━━━━━ TASK DATA ━━━━━

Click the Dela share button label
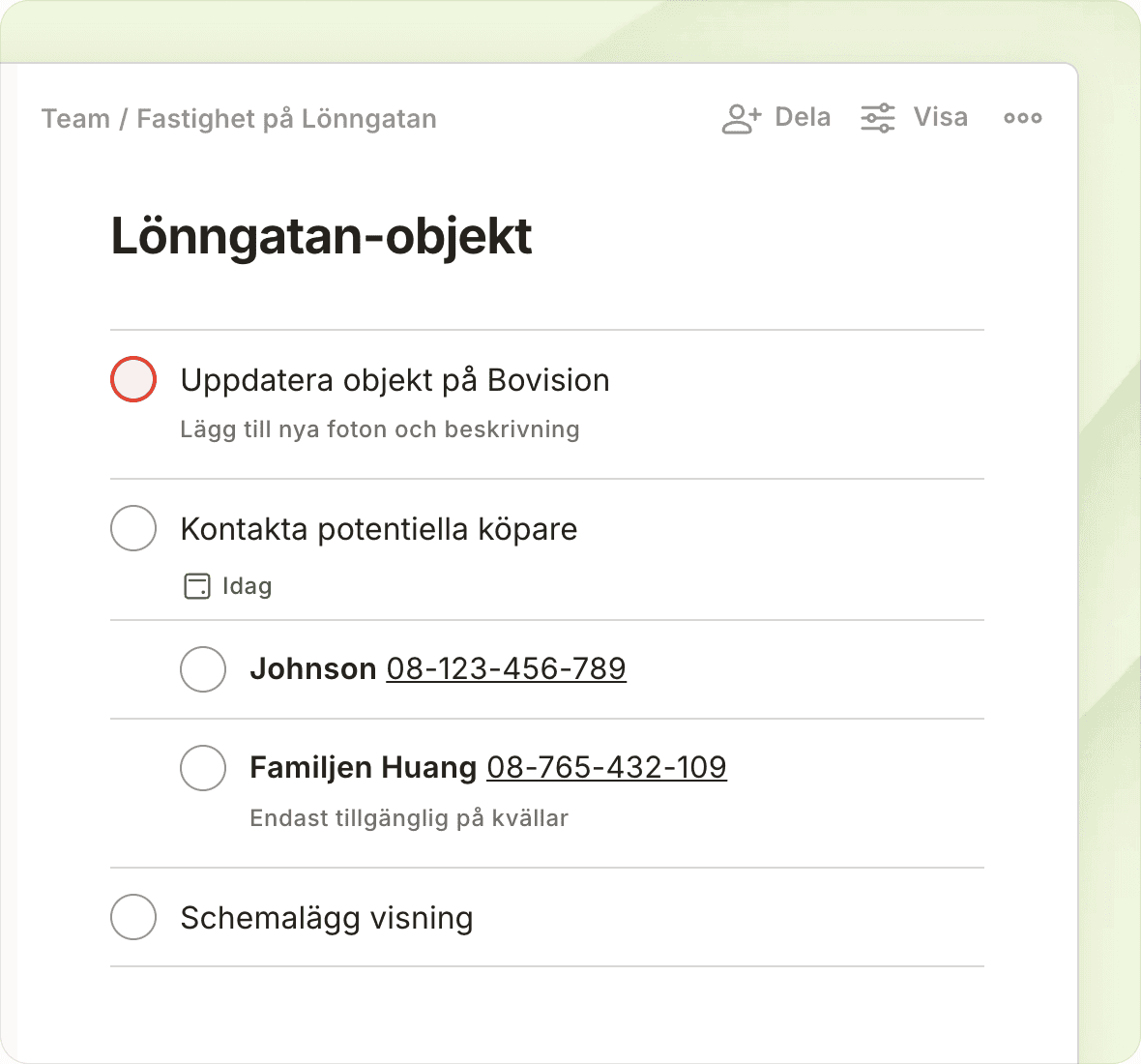pyautogui.click(x=803, y=117)
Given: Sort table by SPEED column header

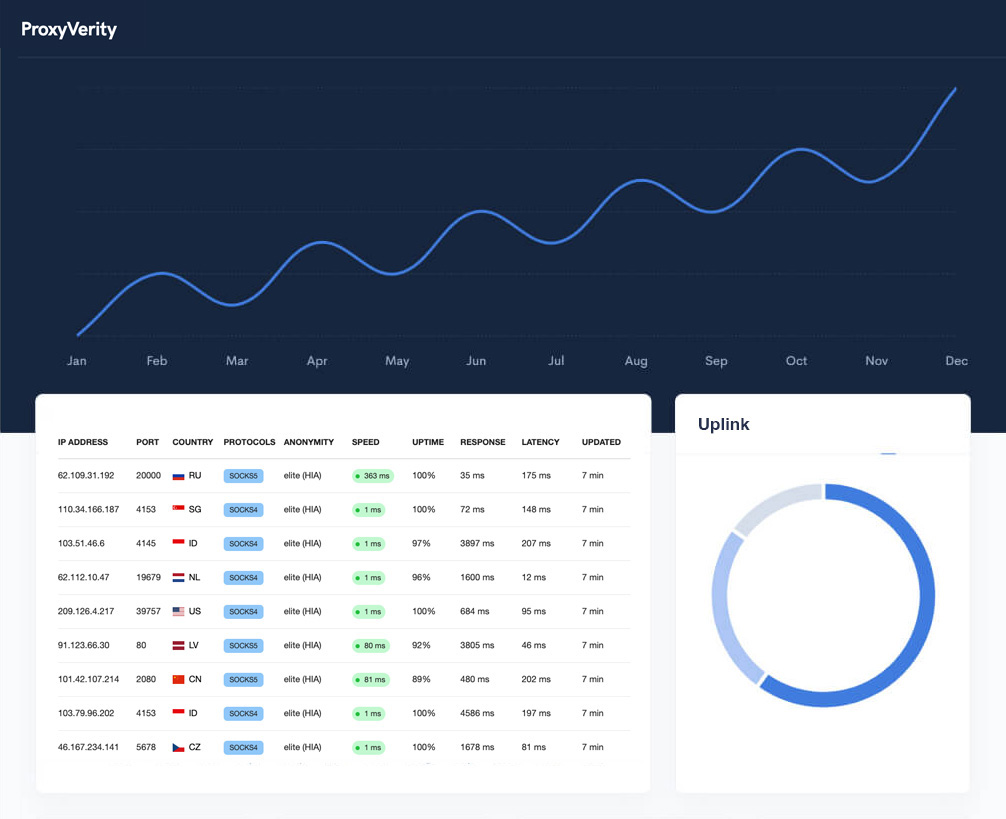Looking at the screenshot, I should click(x=365, y=442).
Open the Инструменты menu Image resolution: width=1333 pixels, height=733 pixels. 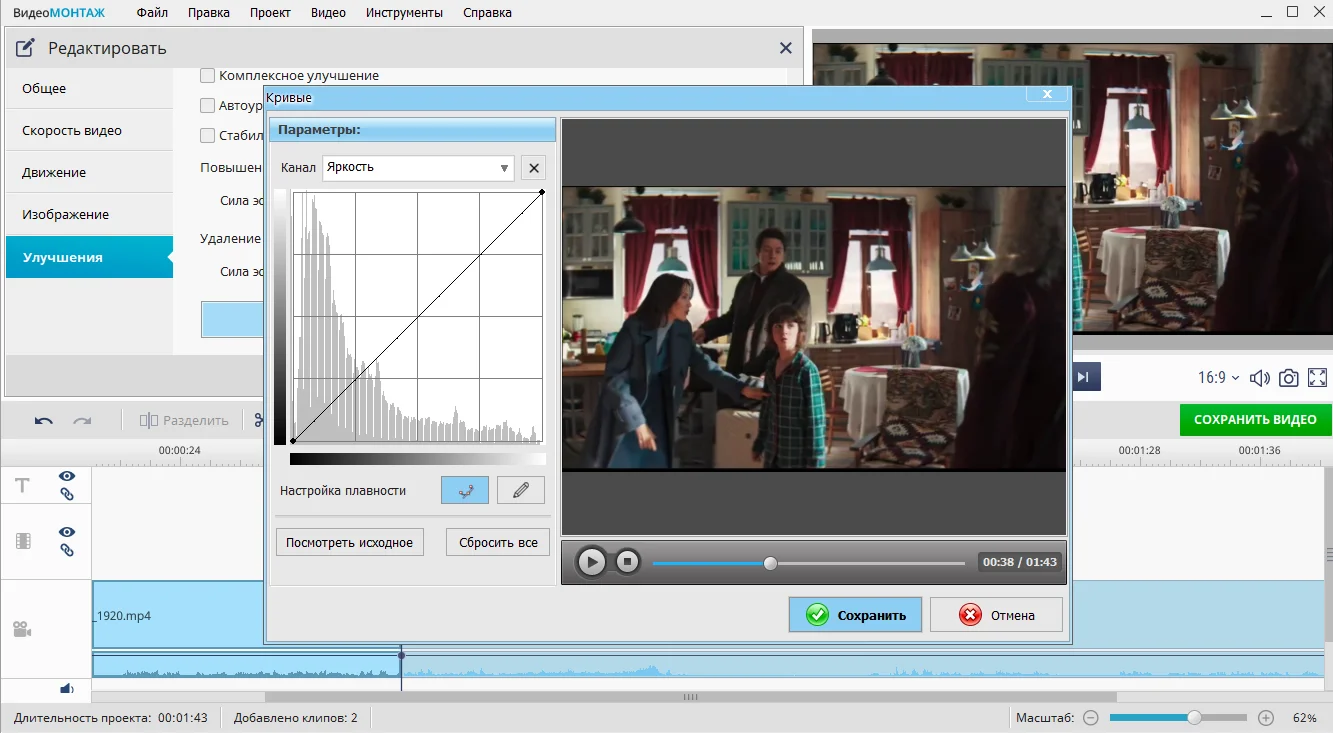click(x=404, y=13)
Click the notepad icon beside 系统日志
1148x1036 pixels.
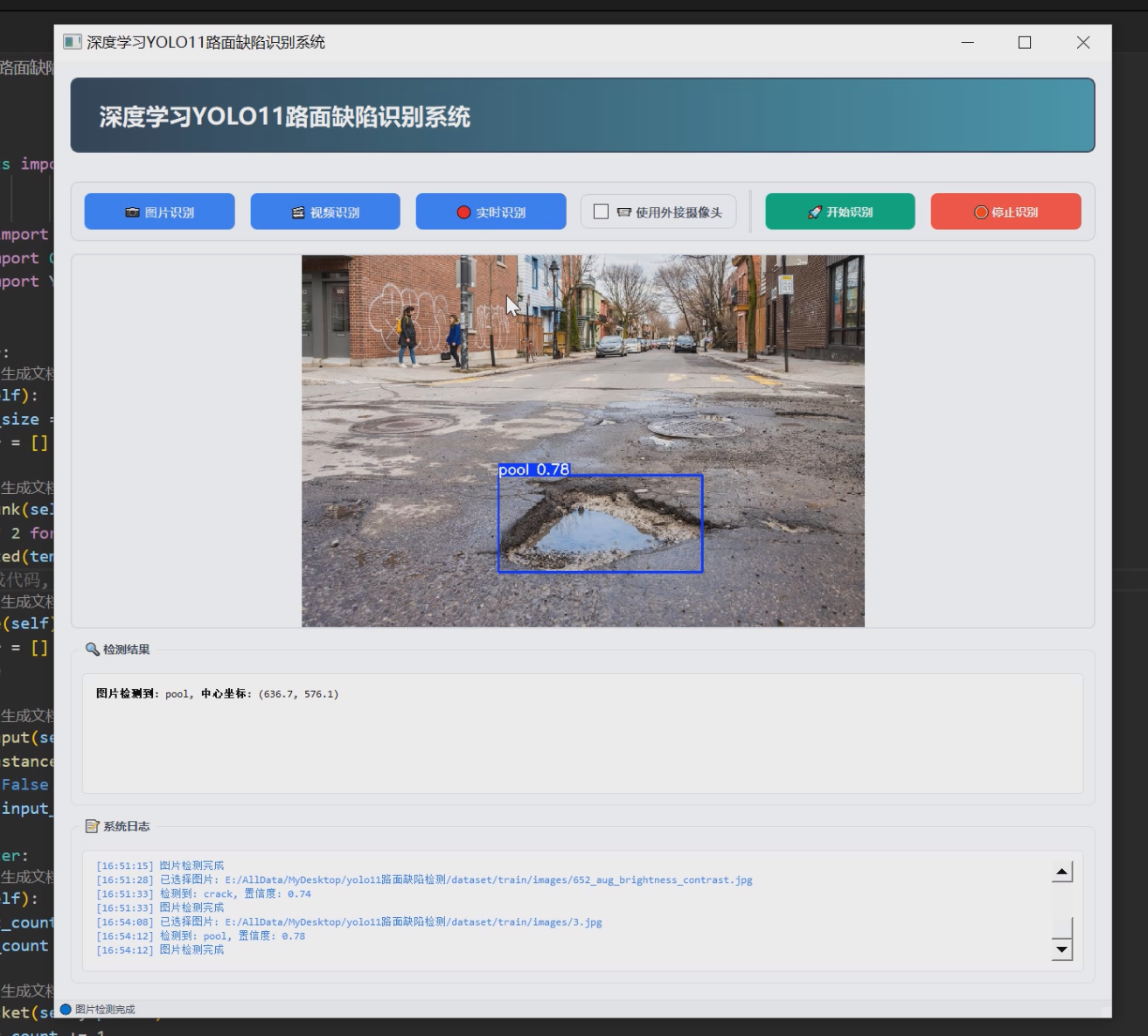pos(92,826)
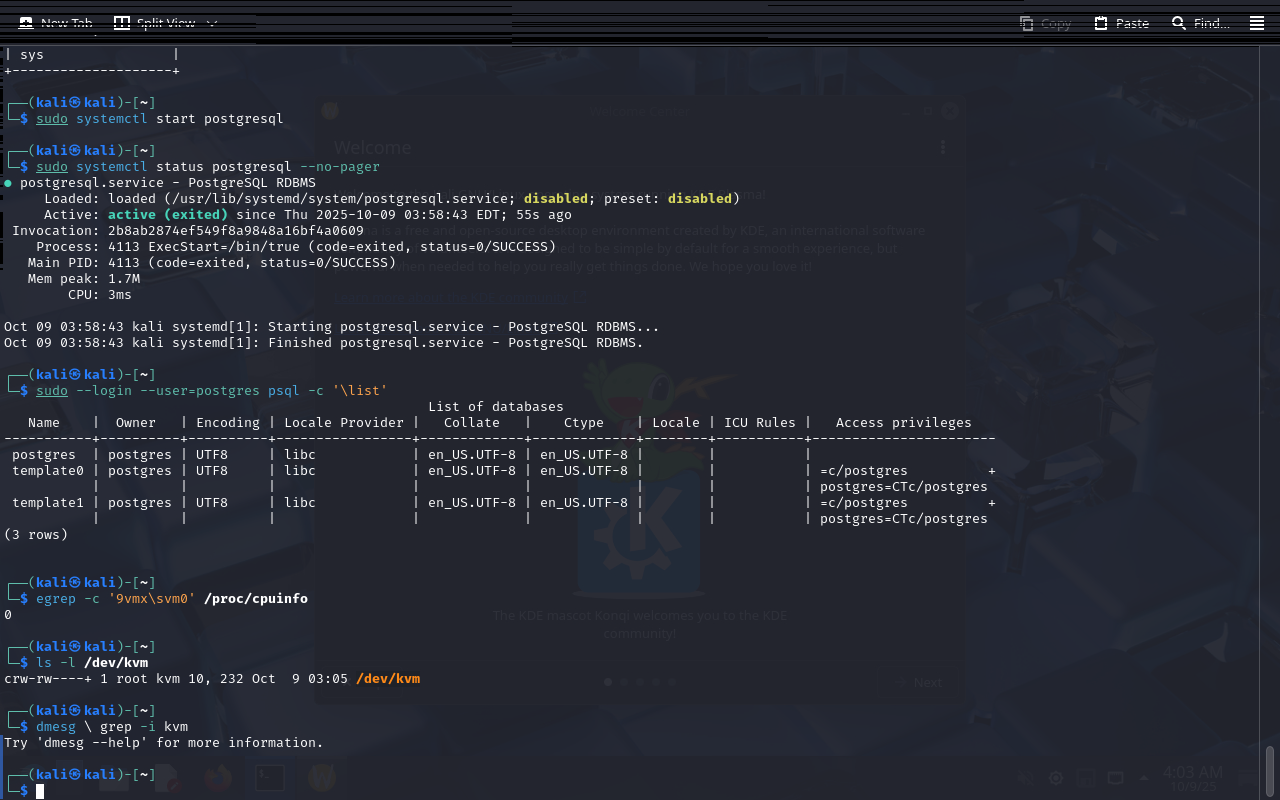Click the 'Encoding' column header

pyautogui.click(x=228, y=423)
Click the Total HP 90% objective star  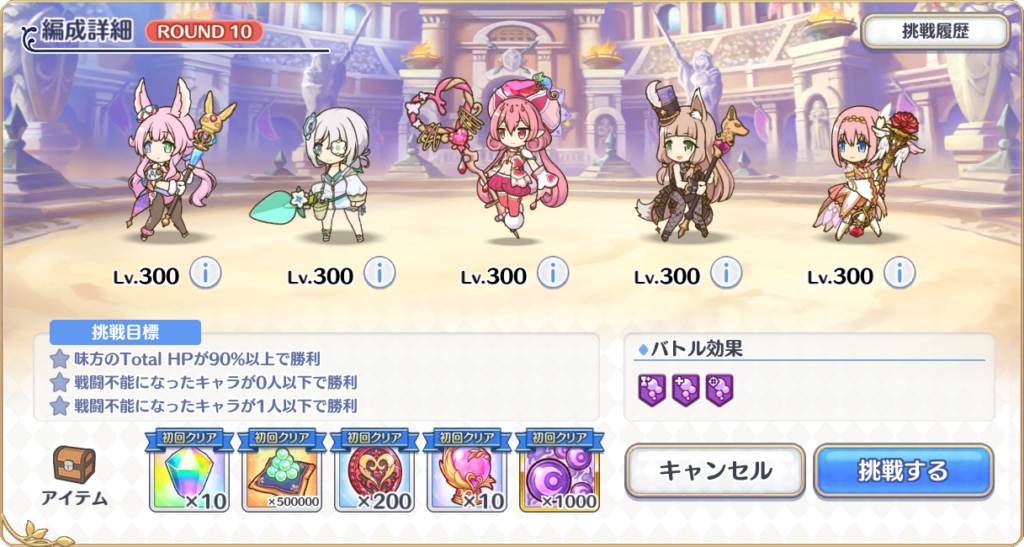pos(59,358)
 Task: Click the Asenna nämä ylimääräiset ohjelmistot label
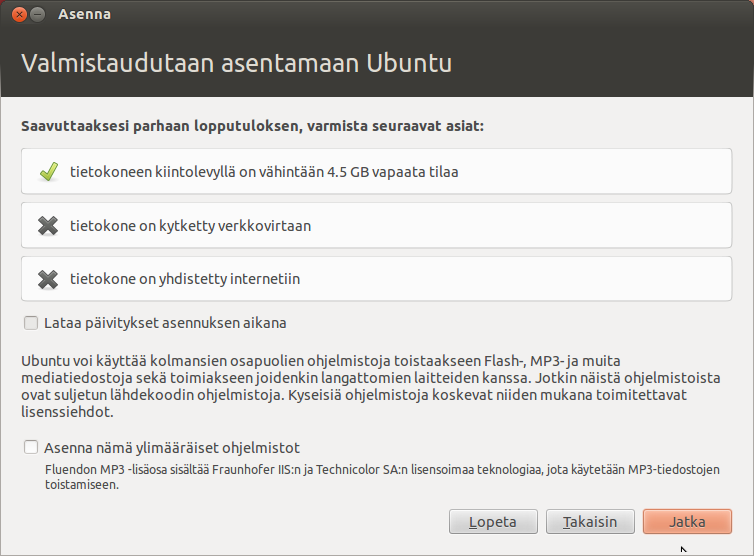point(172,448)
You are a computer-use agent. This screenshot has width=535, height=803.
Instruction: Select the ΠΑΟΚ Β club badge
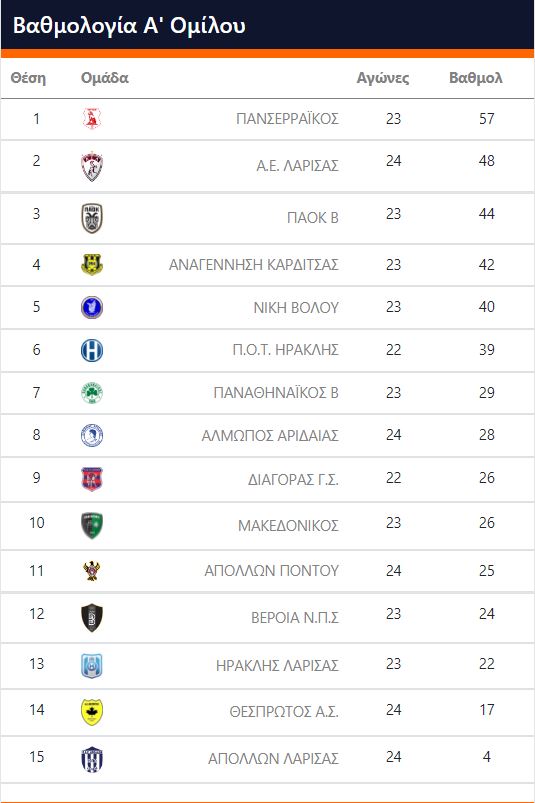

━━━━━

EXERCISE GOAL -
Copy out the lines exactly as written, beginning with the one that contains "Task: Click the" and ending with the last line of the material; do not include pictures.

EXERCISE RESULT -
 Task: Click the Asenna nämä ylimääräiset ohjelmistot label
point(172,448)
You are a computer-use agent. This screenshot has width=535, height=803.
Instruction: Select the ΠΑΟΚ Β club badge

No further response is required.